----- Texto de apoio -----

Ainda de acordo com Alexandre Telles, além da dificuldade de diálogo com a Secretaria Estadual de Saúde, há pouca participação dos órgãos de controle social e falta de articulação com os trabalhadores da ponta. “Esperamos que usuários e trabalhadores sejam ouvidos.”
Maior contingente é o que mais sofre
A Associação Nacional dos Auxiliares e Técnicos de Enfermagem (Anaten) representa mais de 1.4 milhão de trabalhadores. De acordo com o presidente José Antonio da Costa, o maior contingente de profissionais de saúde sofre com a falta de reconhecimento do trabalho, valorização salarial e elevada carga horária de trabalho durante a pandemia e o período pré-pandemia.
Ele denunciou a ausência de equipamentos de proteção individual para os profissionais de saúde na linha de frente, a falta de testagem, capacitação sobre o vírus SARS-CoV-2 e expôs casos em que auxiliares e técnicos de enfermagem foram obrigados a trabalhar com sintomas da Covid-19. “A enfermagem precisa desenvolver seu trabalho conforme orientam as normas sanitárias. Outro fator é a dupla ou tripla jornada desse trabalhador que precisa garantir o sustento do seu lar. Além do desgaste físico, mental e psicológico, estão afastados da família pra cumprir sua função de cuidar do outro.”
O presidente do Sindicato dos Médicos (SINMED-MG), Fernando Luiz de Mendonça, lamentou o número de mortes de profissionais de saúde infectados pela Covid-19. Durante a pandemia, o SINMED realizou mais de 400 atendimentos jurídicos, abriu um canal de denúncias para os profissionais (recebe, segundo ele, cerca de uma denúncia por dia), promoveu mais de 16 assembleias virtuais para os médicos manifestarem suas dificuldades no trabalho e respondeu a inúmeras demandas da imprensa. “Notamos a angústia desse profissional. Por isso, reconhecemos a importância da pesquisa que analisa as condições de trabalho.”
Com relação à saúde mental, mais de 80% dos profissionais médicos entendem que sua saúde mental e psíquica piorou ao longo desses meses, afirmou o presidente lembrando os casos de assédio e estresse pelo cansaço físico e mental. “Poderíamos ter perdido menos vidas se nos preparássemos para doenças. As condições são graves, mas já são há muito tempo. Precisamos resistir e aprender a lição.”
O secretário Regional da Internacional de Serviços Públicos (ISP – Américas), Jocelio Drummond, revelou que a pandemia expôs uma série de fragilidades para países ricos e pobres, como a falta de equipamento de proteção individual. Segundo ele, o problema não está diretamente relacionado à disposição, ou não, de recursos financeiros para compra, mas ao modelo de organização da cadeia global de produção: “Os países não produzem máscaras, elas são importadas da China e Vietnã.”

-----

§ **Enunciado**
Reescreva o texto sobre os profissionais de saúde entre "Ainda de acordo" e "o período pré-pandemia.", inclusive, trocando "elevada carga horária" por "extensa jornada".

----- Informações extraídas -----

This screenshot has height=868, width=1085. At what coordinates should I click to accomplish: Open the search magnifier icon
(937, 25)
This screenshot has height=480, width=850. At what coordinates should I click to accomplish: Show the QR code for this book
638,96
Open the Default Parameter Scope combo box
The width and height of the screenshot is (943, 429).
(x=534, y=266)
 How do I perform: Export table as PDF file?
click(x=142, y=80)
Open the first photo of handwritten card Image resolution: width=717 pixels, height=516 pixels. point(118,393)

-----

§ **Resposta**
Ainda de acordo com Alexandre Telles, além da dificuldade de diálogo com a Secretaria Estadual de Saúde, há pouca participação dos órgãos de controle social e falta de articulação com os trabalhadores da ponta. “Esperamos que usuários e trabalhadores sejam ouvidos.”
Maior contingente é o que mais sofre
A Associação Nacional dos Auxiliares e Técnicos de Enfermagem (Anaten) representa mais de 1.4 milhão de trabalhadores. De acordo com o presidente José Antonio da Costa, o maior contingente de profissionais de saúde sofre com a falta de reconhecimento do trabalho, valorização salarial e extensa jornada de trabalho durante a pandemia e o período pré-pandemia.